The wellbeing of Jehoiachin was safeguarded by the word of the king, as long as he lived.

Likewise, the Christian has the word of the “King of Kings” that they will not be lost.

The Saviour said: “Verily, verily, I say unto you, He that heareth my word, and believeth on him that sent me, hath everlasting life, and shall not come into condemnation; but is passed from death unto life,” John 5:24.

The word “hath” indicates ‘present possession’. The Christian does not have to wait until they die in order to ascertain whether or not they have eternal life. They are told by Christ that they already possess it.

“He that believeth on the Son hath everlasting life: and he that believeth not the Son shall not see life; but the wrath of God abideth on him,” John 3:36.

For the rest of his life, Jehoiachin  could enjoy comfort and rest on the basis of the king’s promise.

So the same, but on a more heavenly and spiritual basis, so it is with every Christian.

So it was with Abraham. “Who against hope believed in hope, that he might become the father of many nations, according to that which was spoken, so shall thy seed be. And being not weak in faith, he considered not his own body now dead, when he was about an hundred years old, neither yet the deadness of Sara’s womb: he staggered not at the promise of God through unbelief; but was strong in faith, giving glory to God; and being fully persuaded that, what he had promised, he was able also to perform,” Romans 4:18-21.

Paul was likewise persuaded!

“I am not ashamed: for I know whom I have believed, and am persuaded that he is able to keep that which I have committed unto him against that day,” 2 Timothy 1:12.

Such is the settled peace and contentment regarding eternity that is the possession of the believer!

Of course, it is a sad fact that there are many who, on the basis of their baptism, their church-going or just on their persuasion that there is no God, no heaven, no hell live under a false sense of peace.

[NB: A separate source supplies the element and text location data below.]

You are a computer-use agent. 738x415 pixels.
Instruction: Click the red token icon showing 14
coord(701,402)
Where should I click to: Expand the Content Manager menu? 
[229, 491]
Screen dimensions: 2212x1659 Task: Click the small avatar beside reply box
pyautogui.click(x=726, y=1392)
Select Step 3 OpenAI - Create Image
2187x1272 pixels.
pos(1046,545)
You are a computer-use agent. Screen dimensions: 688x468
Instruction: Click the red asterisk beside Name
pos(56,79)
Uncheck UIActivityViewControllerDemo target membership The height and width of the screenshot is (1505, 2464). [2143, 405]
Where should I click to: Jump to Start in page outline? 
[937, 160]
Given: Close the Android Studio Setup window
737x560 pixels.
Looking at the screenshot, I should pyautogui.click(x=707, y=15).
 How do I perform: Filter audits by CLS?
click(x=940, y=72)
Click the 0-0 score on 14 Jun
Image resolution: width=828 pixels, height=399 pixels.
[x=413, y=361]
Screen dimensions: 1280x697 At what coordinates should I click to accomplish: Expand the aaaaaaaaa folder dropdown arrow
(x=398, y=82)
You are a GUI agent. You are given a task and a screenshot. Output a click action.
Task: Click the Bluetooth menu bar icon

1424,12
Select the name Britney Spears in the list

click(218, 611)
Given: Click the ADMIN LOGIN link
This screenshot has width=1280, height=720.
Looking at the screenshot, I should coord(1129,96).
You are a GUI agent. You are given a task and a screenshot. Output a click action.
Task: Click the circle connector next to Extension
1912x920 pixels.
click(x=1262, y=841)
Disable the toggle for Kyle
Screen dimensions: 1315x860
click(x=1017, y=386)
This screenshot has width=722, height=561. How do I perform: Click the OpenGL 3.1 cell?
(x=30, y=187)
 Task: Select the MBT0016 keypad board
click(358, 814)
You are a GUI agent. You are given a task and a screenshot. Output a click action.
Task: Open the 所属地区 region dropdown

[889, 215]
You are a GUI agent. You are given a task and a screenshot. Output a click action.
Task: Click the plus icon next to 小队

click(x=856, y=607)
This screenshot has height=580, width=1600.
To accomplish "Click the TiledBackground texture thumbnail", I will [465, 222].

What an awakening awaits them in eternity! What an eternal realisation that their folly has brought them to that place  “Where their worm dieth not, and the fire is not quenched” Mark 9:48. These figurative expressions describe the eternity of hell’s torments and the anguish and misery of them.

Dear reader, rest not in anything other than the fact that you have obeyed the Gospel call and have entered into the comforts purchased by Christ’s atoning death at the cross and that you have the assurance of God’s pardoning mercy ever witnessed to your soul by the indwelling Holy Spirit.

“For all the promises of God in him are yea, and in him Amen, unto the glory of God by us. Now he which stablisheth us with you in Christ, and hath anointed us, is God; Who hath also sealed us, and given the earnest (the down payment of future and eternal blessings) of the Spirit in our hearts,” 2 Corinthians 1:20-22.

“For we that are in this tabernacle do groan, being burdened: not for that we would be unclothed, but clothed upon, that mortality might be swallowed up of life. Now he that hath wrought us for the selfsame thing is God, who also hath given unto us the earnest of the Spirit. Therefore we are always confident, knowing that, whilst we are at home in the body, we are absent from the Lord: (For we walk by faith, not by sight:) We are confident, I say, and willing rather to be absent from the body, and to be present with the Lord,” 2 Corinthians 5:4-8.

“He that believeth on the Son of God hath the witness in himself: he that believeth not God hath made him a liar; because he believeth not the record that God gave of his Son. And this is the record, that God hath given to us eternal life, and this life is in his Son. He that hath the Son hath life; and he that hath not the Son of God hath not life. These things have I written unto you that believe on the name of the Son of God; that ye may know that ye have eternal life, and that ye may believe on the name of the Son of God. And this is the confidence that we have in him, that, if we ask any thing according to his will, he heareth us: and if we know that he hear us, whatsoever we ask, we know that we have the petitions that we desired of him,” 1 John 5:10-15.

Think on these things, dear reader, and call upon the Lord TODAY for salvation.

“Whosoever shall call on the name of the Lord shall be saved,” Acts 2:21.